_BLOCO DE TEXTO_
================
Le Artista da capa * 387, Neves Estrela

Apresenta-te e partilha como começaste a fazer fotografia. Ou a interessar-te pela temática do corpo - e, a mais, do corpo feminino.

O meu nome é Neves Estrela e nasci há 33 anos em S. Miguel (Açores). Os primeiros 18 anos vivi-os em Rabo de Peixe e depois nadei até Lisboa para tirar um curso, no qual me ensinaram a matar ratinhos com paracetamol. 

Não estudei fotografia por, na altura, ainda não saber que a amava. Mas ainda me lembro das minhas primeiras fotos, muito à Martin Parr e, de como ao vê-las impressas no Diário de Notícias (DN Jovem, que já não existe!), comecei a achar que, se calhar, até tinha jeito para a coisa. Não sabendo, contudo, que destino dar às fotos acumuladas, abri conta no FLICKR e assentei arraiais. Publiquei umas fotos mas, acima de tudo, perdi-me durante horas nas imagens dos outros. E, quase sem que me desse conta, comecei a desenvolver um estilo em tudo diferente do que até então tinha fotografado. Passei a fotografar-me a mim mesma (e a outros corpos femininos), na tentativa de exorcizar algo que, por dentro, me consumia aos bocados! Molduras de onirismo melancólico começaram a enfeitar-me os retratos, onde a solidão era uma constante que, por vezes, se fazia acompanhar da senhora tristeza. Até hoje.


Tens também um livro onde apresentas a série "I never knew my name". Porquê o título e foi intenção deliberada não mostrar o rosto de quem fotografas, pensas obter a expressividade pelos objectos, pelo uso da luz, pelo corpo em si?

"I never knew my name" é um livro que reúne algumas das minhas melhores fotos dos últimos três/quatro anos. O título reflecte, de alguma forma, a ausência de um rosto visível, presente na maioria das fotos. Esta ausência, não tendo sido, de início, esculpida de um modo consciente, passou a ser uma constante que empresta ao corpo todo o protagonismo da estória que a imagem conta. Cabe assim ao corpo encarnar a tristeza, a desilusão, a languidez... 

Há, por vezes, pequenos objectos que, juntamente com a luz (oh! sim, a luz!), concedem à composição final o tom que me interessa imprimir-lhe.
================
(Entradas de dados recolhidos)
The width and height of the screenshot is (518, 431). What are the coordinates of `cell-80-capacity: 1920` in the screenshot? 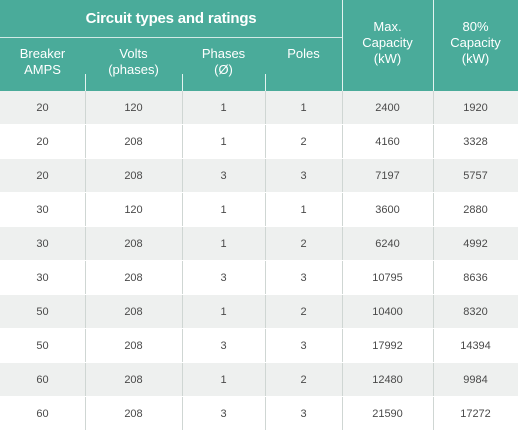 It's located at (476, 108). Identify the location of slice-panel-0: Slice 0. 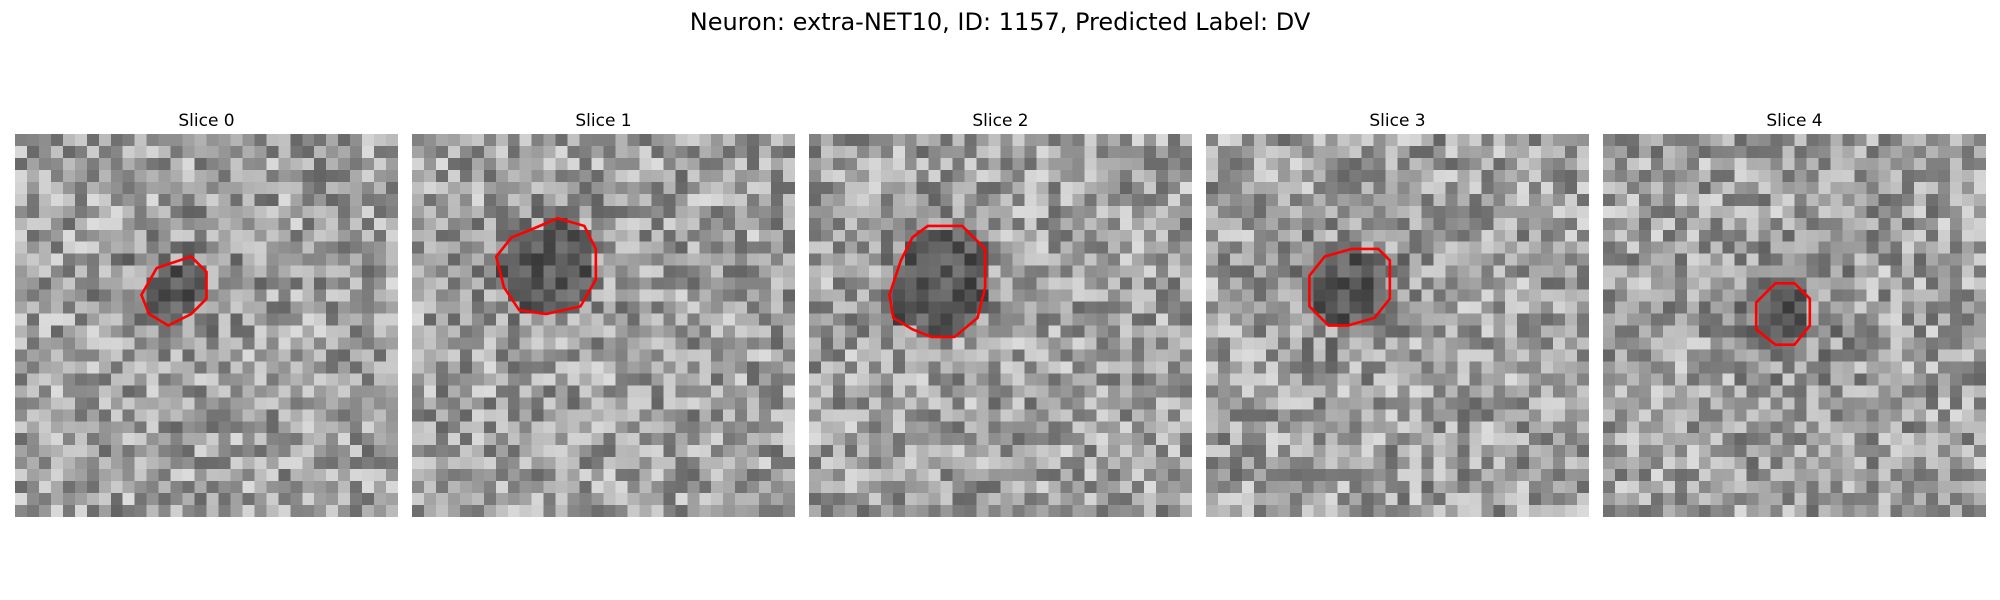
(206, 312).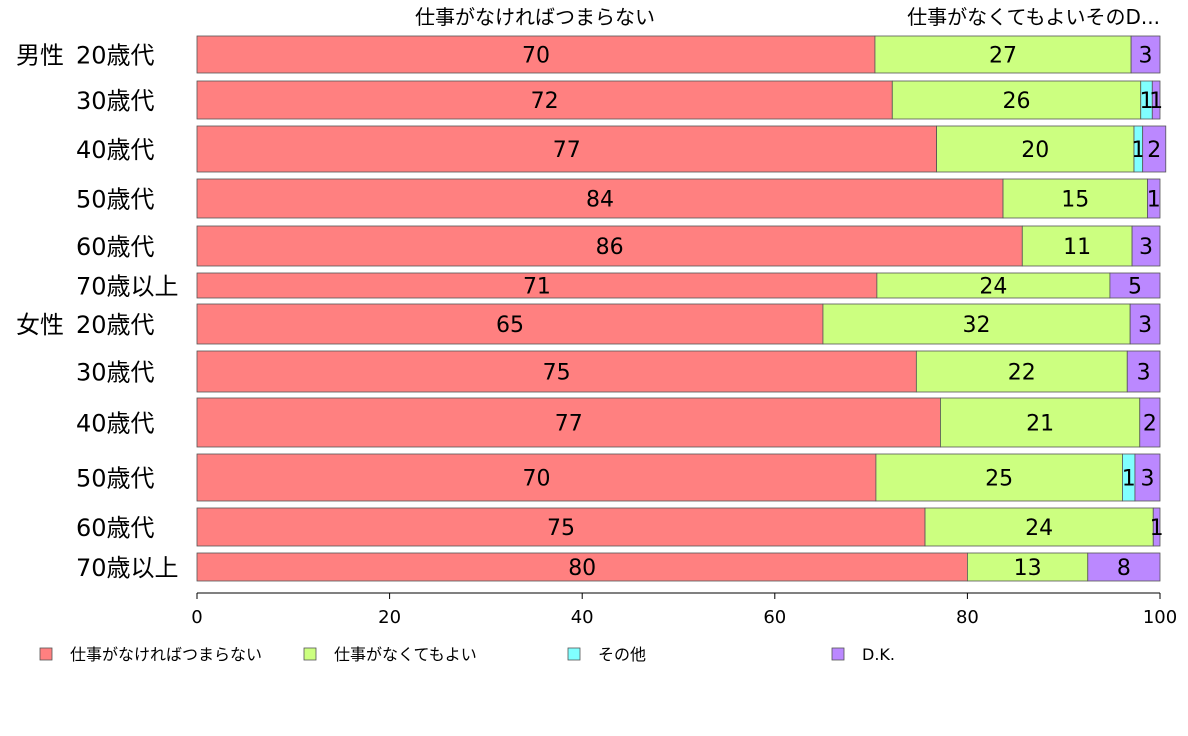  I want to click on legend: 仕事がなければつまらない 仕事がなくてもよい その他 D.K., so click(467, 654).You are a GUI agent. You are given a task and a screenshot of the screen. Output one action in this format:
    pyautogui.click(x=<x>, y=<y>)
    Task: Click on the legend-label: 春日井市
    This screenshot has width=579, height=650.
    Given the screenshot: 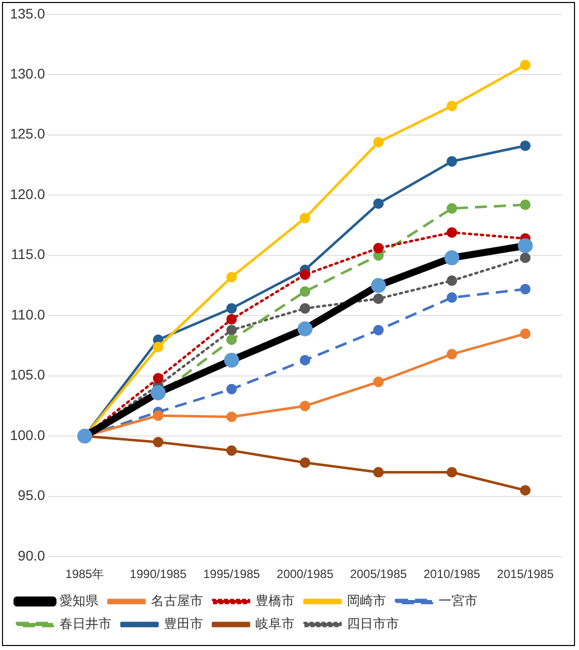 What is the action you would take?
    pyautogui.click(x=86, y=624)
================
_ORDEM DE TRABALHO_
Podes transcrever, sem alterações, o trecho da entrevista sobre fotografia que começa em "Tens também um" e acaba em "corpo em si?"?

_RESPOSTA AO PROBLEMA_
Tens também um livro onde apresentas a série "I never knew my name". Porquê o título e foi intenção deliberada não mostrar o rosto de quem fotografas, pensas obter a expressividade pelos objectos, pelo uso da luz, pelo corpo em si?